Le mode de fixation du taux de change du dinar algérien continue de susciter interrogations et débats. Contrairement aux économies où la valeur de la monnaie est déterminée principalement par l’offre et la demande sur un marché des changes ouvert, le système algérien repose sur une gestion centralisée. Un rapport publié en février 2026 par le Fonds monétaire international (FMI) apporte des précisions détaillées sur ce mécanisme.

D’après ce document, la valeur officielle du dinar n’est pas issue d’un marché libre et concurrentiel. Elle est arrêtée quotidiennement par la Banque d’Algérie, qui occupe une position centrale dans le circuit des devises.
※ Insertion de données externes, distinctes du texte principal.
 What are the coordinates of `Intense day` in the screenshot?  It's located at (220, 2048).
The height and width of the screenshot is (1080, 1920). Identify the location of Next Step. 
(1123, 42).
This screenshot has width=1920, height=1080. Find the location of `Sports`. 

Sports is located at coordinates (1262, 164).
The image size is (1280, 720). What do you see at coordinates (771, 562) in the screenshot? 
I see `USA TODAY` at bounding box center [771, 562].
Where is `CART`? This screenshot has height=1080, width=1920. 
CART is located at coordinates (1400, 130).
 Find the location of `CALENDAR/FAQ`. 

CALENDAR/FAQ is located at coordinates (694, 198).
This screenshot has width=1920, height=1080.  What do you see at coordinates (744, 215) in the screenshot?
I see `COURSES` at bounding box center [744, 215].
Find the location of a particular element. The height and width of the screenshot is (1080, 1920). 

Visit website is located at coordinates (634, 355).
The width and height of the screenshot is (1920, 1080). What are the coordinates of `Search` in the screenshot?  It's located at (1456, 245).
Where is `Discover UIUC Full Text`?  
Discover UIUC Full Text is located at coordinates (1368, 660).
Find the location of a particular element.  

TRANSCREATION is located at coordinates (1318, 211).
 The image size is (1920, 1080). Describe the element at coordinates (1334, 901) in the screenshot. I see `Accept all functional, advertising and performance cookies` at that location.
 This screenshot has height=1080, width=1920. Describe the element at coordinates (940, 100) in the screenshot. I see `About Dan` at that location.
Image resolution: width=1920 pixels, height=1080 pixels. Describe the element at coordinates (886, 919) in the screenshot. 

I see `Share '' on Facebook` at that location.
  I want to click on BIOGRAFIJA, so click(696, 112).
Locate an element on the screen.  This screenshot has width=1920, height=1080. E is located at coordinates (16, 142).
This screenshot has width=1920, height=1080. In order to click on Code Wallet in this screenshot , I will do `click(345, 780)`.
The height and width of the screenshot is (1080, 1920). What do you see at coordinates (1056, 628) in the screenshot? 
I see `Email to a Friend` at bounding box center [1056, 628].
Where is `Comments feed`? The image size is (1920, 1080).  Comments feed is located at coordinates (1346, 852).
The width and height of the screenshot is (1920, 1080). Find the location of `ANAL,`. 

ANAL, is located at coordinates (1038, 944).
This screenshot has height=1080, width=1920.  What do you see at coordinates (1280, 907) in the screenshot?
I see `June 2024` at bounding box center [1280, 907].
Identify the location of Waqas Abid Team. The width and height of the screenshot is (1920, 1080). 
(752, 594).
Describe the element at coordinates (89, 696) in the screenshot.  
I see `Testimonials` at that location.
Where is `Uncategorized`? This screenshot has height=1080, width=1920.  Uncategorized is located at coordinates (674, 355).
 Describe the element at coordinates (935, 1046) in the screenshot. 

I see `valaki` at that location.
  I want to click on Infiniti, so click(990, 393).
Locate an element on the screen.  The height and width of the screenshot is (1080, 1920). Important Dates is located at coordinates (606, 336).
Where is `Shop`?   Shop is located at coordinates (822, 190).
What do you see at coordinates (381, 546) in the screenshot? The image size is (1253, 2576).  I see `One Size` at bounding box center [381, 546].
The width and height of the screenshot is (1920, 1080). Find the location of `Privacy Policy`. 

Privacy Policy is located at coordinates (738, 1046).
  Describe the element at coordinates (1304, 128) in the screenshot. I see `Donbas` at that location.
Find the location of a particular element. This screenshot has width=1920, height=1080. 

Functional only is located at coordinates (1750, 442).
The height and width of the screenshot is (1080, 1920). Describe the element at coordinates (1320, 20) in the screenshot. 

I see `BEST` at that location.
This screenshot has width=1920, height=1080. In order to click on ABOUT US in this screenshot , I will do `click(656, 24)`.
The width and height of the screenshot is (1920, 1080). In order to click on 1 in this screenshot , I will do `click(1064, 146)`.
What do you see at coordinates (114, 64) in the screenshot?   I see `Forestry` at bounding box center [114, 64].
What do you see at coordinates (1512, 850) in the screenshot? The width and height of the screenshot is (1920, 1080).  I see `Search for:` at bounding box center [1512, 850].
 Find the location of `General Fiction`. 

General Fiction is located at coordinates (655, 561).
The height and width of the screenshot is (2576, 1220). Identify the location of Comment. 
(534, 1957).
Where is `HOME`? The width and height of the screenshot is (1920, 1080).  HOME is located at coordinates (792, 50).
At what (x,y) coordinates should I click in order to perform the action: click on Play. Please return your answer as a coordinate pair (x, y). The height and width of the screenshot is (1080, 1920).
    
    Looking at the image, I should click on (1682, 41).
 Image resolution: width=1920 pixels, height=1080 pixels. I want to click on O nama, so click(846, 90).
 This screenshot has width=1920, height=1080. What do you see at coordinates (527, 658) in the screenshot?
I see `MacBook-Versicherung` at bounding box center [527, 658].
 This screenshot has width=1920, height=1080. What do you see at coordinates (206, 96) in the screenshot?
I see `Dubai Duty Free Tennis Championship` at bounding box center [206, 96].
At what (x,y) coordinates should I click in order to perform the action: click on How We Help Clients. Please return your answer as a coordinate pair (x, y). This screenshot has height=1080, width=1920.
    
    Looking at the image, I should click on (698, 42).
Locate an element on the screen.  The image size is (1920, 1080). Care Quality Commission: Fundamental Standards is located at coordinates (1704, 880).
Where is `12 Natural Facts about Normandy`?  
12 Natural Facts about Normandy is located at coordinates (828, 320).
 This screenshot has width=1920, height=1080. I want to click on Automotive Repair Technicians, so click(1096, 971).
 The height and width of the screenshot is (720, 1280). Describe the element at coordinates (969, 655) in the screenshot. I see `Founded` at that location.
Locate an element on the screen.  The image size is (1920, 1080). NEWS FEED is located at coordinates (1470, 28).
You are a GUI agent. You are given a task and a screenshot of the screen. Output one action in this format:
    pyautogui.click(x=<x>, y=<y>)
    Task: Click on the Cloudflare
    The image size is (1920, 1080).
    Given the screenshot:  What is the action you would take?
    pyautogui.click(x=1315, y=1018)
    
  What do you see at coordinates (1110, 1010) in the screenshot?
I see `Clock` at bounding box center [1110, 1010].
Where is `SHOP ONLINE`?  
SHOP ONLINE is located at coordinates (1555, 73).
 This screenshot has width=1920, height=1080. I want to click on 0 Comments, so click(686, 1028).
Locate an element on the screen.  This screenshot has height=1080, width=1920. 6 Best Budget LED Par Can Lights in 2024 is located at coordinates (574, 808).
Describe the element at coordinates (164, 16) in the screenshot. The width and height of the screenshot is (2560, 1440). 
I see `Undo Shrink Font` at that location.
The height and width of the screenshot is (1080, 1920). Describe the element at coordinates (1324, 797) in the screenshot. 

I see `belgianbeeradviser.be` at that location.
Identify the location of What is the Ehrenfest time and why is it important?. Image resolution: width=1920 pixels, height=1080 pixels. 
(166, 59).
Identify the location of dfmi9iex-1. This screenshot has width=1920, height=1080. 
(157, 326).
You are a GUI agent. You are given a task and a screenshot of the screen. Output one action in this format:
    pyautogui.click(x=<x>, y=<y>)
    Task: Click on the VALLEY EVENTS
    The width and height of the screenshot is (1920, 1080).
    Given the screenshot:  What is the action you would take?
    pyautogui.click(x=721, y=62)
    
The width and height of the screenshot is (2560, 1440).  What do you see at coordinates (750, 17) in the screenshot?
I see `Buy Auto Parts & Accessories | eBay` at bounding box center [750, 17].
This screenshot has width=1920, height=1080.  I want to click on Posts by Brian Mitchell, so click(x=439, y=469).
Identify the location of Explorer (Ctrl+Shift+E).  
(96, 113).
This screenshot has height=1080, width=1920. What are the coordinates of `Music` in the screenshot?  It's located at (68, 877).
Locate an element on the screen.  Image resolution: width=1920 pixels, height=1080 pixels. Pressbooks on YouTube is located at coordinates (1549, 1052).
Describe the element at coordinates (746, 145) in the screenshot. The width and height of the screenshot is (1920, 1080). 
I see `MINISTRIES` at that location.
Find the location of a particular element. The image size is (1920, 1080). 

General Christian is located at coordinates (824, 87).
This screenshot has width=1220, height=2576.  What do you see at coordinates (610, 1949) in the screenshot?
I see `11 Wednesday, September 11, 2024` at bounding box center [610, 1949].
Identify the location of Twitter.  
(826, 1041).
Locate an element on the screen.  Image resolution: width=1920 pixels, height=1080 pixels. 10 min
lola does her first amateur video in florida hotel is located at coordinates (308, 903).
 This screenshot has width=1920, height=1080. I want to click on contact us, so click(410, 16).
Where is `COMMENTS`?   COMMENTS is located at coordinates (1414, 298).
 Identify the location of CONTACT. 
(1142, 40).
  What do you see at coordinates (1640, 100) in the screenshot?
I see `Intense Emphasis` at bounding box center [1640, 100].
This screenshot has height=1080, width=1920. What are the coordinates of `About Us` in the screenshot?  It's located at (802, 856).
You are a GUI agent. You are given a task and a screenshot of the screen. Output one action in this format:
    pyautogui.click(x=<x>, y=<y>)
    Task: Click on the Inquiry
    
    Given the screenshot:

Les recettes en monnaies étrangères, notamment celles provenant des exportations d’hydrocarbures, doivent être cédées à la Banque centrale. Cette obligation confère à l’institution un rôle quasi exclusif dans l’approvisionnement du marché officiel en devises.

Une fois les devises collectées, la Banque d’Algérie les convertit en dinars selon un taux qu’elle détermine elle-même. Les banques commerciales s’alignent ensuite sur ce taux, en y appliquant une marge entre prix d’achat et prix de vente. Ce cours devient la référence pour les transactions formelles : opérations bancaires, importations réglementées, transactions administratives et bilans comptables.

Le FMI qualifie ce régime de « flottement géré ». Autrement dit, le dinar n’est pas strictement arrimé à une devise précise, mais il n’évolue pas non plus librement en fonction des forces du marché. La Banque centrale ajuste progressivement le taux officiel en tenant compte de plusieurs indicateurs économiques. L’objectif est d’éviter des variations brusques qui pourraient déstabiliser les prix, les importations ou les anticipations des entreprises.

Parmi les paramètres surveillés figure l’inflation. Si les tensions inflationnistes s’accentuent, notamment en raison de la hausse des prix à l’importation, la Banque d’Algérie peut choisir d’apprécier nominalement le dinar afin de réduire le coût des biens importés. À l’inverse, elle peut laisser la monnaie se déprécier graduellement pour corriger certains déséquilibres extérieurs. Ces ajustements se veulent progressifs et encadrés, afin de maintenir une certaine stabilité macroéconomique.

Cependant, le rapport met également en lumière une réalité parallèle : l’existence d’un marché informel des devises. Sur ce marché, les taux pratiqués diffèrent du cours officiel. Cet écart peut influencer les décisions de certains acteurs économiques, notamment lorsqu’ils peinent à accéder aux devises via le circuit bancaire classique.

L’économiste Abdelrahmi Bessaha souligne que le taux officiel ne joue plus pleinement son rôle d’ancrage unique pour l’économie. Lorsque l’écart entre le taux officiel et celui pratiqué sur le marché parallèle devient significatif, certains opérateurs ajustent leurs calculs et leurs stratégies en fonction du taux informel. Cette dualité crée une dynamique complexe où coexistent deux références de valeur.

La Banque d’Algérie demeure ainsi l’acteur clé du système de change. Elle fixe quotidiennement le taux officiel et tente d’en contrôler l’évolution pour limiter la volatilité et contenir l’inflation. Mais la persistance d’un marché parallèle, ainsi que la perception d’un écart entre les deux sphères, constituent des défis structurels. Le rapport du FMI met en évidence cette tension permanente entre gestion administrative du taux de change et réalités économiques observées sur le terrain.